━━━━━ Given information
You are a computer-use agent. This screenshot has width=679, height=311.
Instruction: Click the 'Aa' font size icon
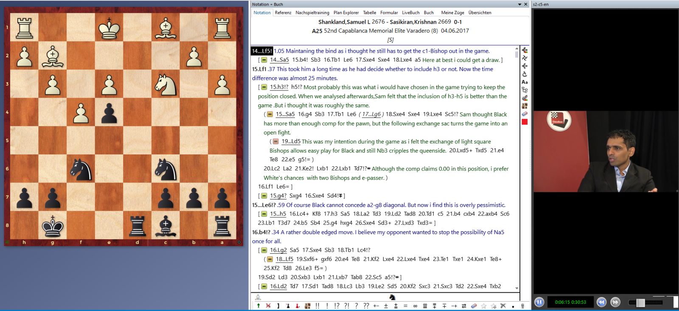tap(525, 82)
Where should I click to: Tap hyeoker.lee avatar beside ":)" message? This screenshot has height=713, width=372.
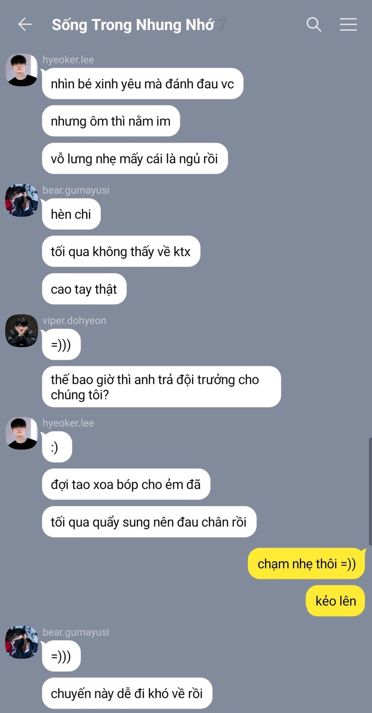pos(22,433)
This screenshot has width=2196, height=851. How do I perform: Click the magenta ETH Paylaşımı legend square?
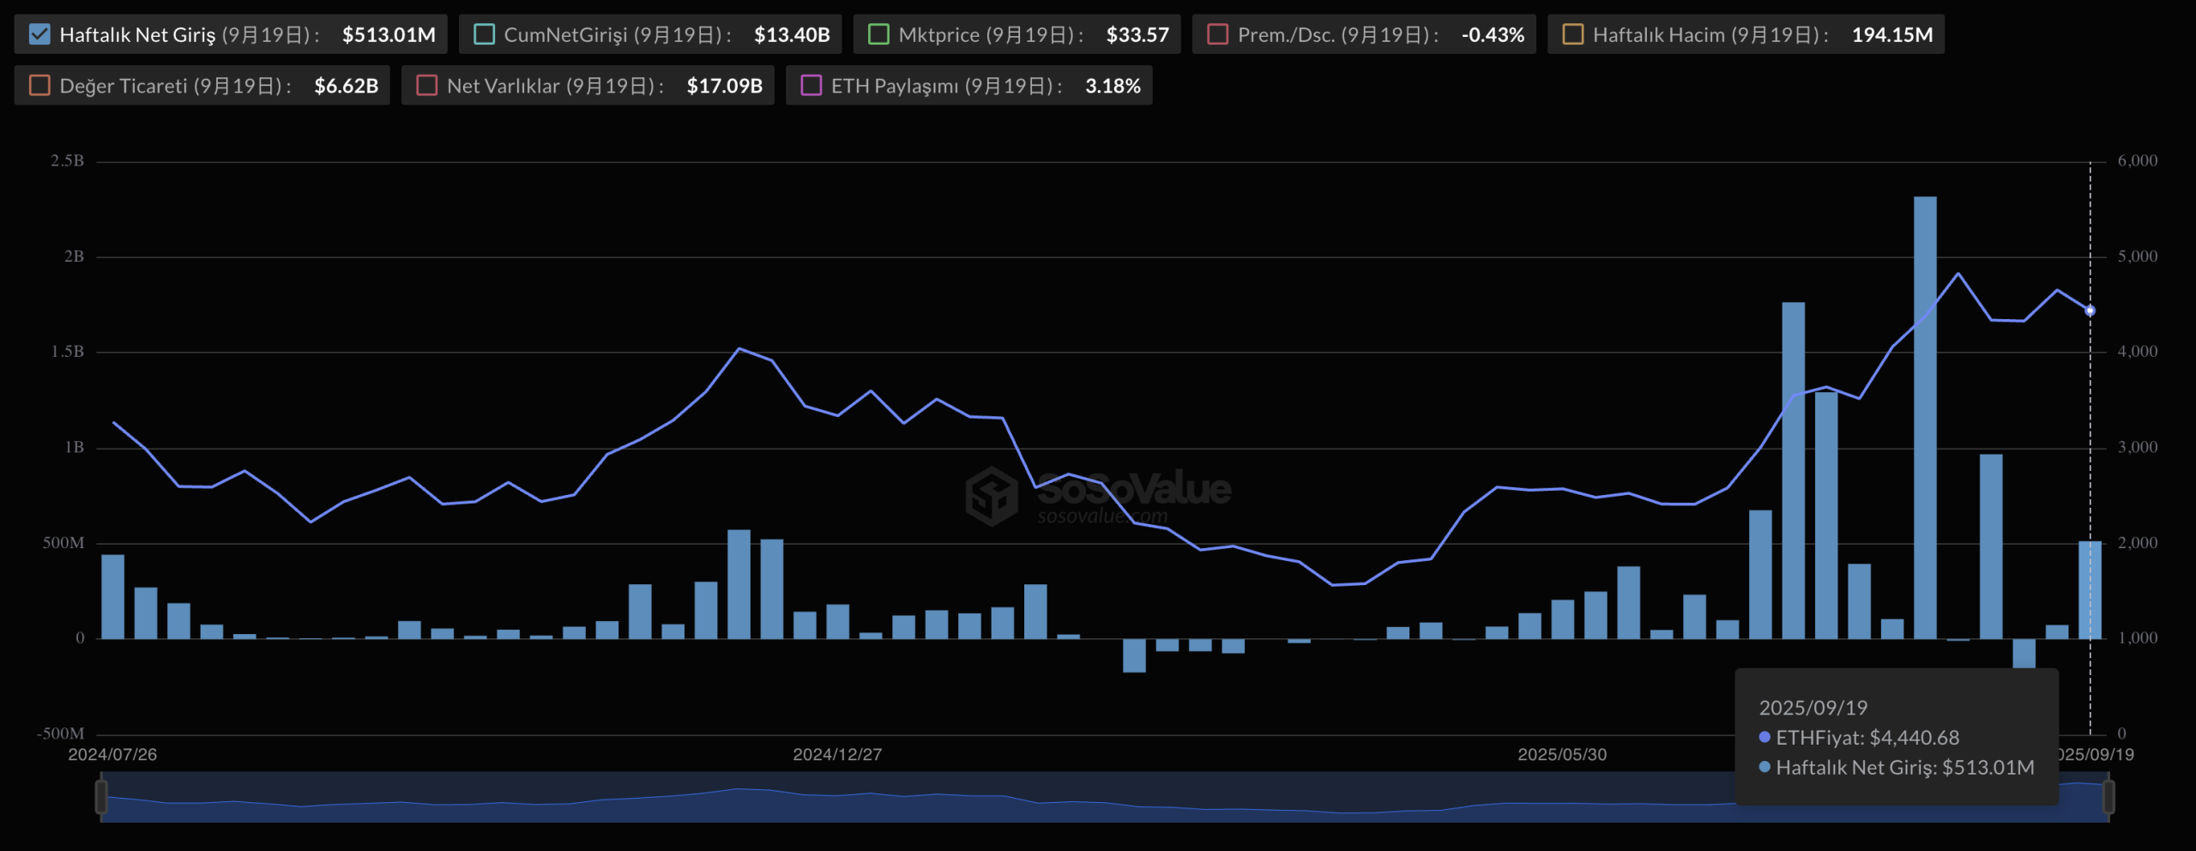pos(811,86)
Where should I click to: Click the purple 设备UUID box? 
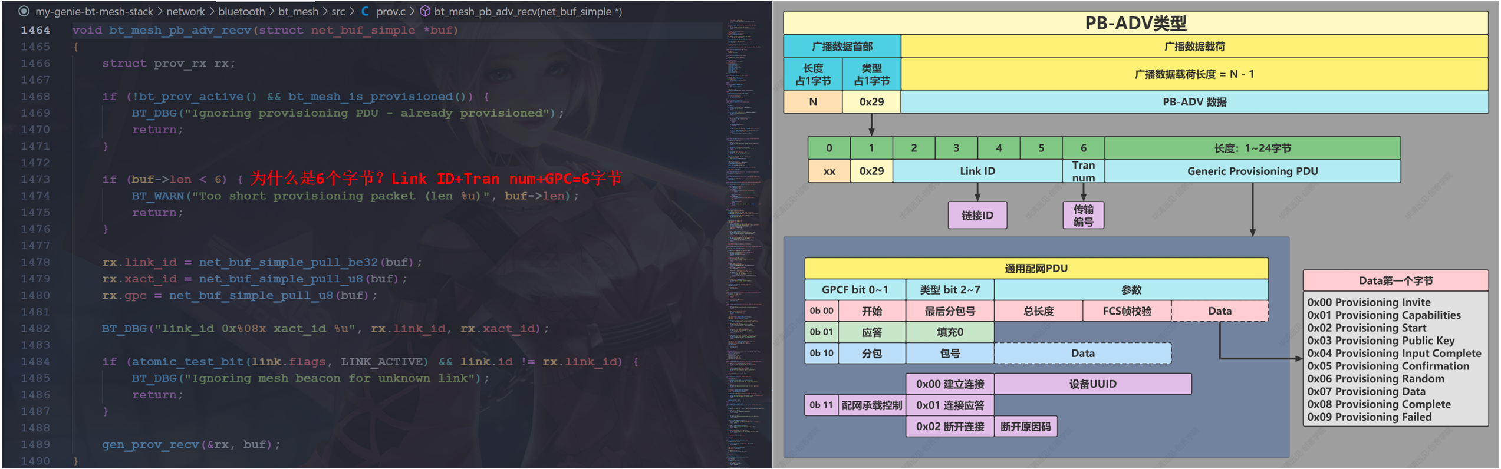1092,384
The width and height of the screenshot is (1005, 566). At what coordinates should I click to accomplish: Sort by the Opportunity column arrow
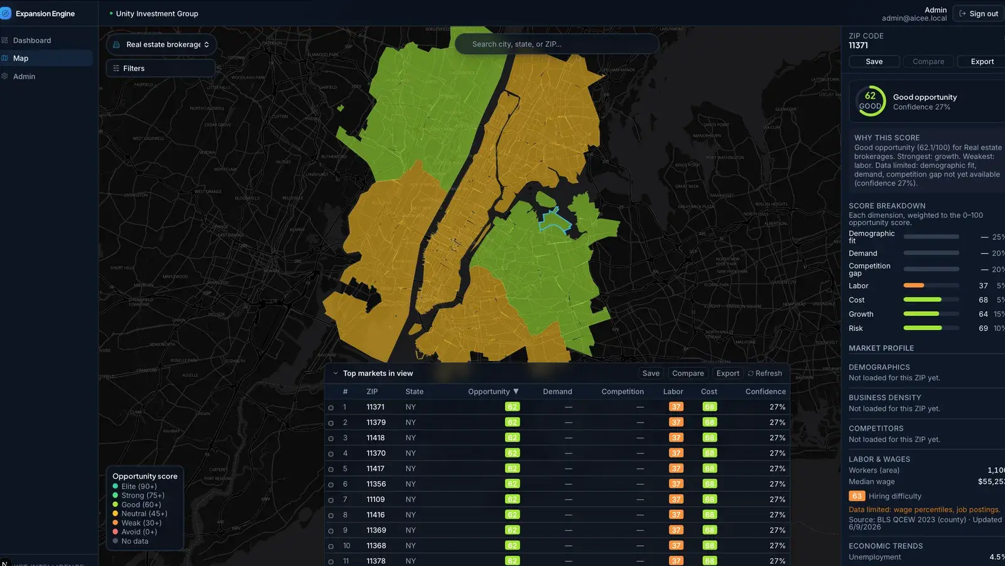point(516,391)
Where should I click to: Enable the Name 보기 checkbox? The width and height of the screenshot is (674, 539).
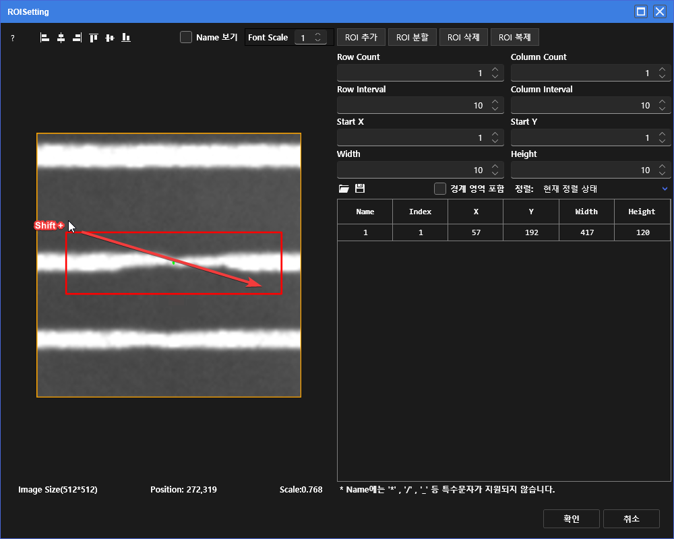(186, 37)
━━━━━━━━━━
Goal: Rewrite every line of the entries above, keeping all of their text, and shift each answer coordinate by adding 112 to both its x and y values. Do not change any other numbers, and leave the pictures out.

Output for this exercise:
You are a computer-use agent. This screenshot has width=679, height=311.
Instruction: Click the 'Aa' font size icon
tap(637, 194)
Where should I click to: Tap hyeoker.lee avatar beside ":)" message? This screenshot has height=713, width=372.
pos(134,545)
This screenshot has width=2196, height=851. How do I perform: Click the magenta ETH Paylaşımı legend square?
pos(923,198)
Where should I click to: Click the purple 设备UUID box? 
1204,496
The width and height of the screenshot is (1005, 566). At what coordinates should I click to accomplish: Sort by the Opportunity column arrow
point(628,503)
Where should I click to: Enable the Name 보기 checkbox? The width and height of the screenshot is (674, 539).
(298, 149)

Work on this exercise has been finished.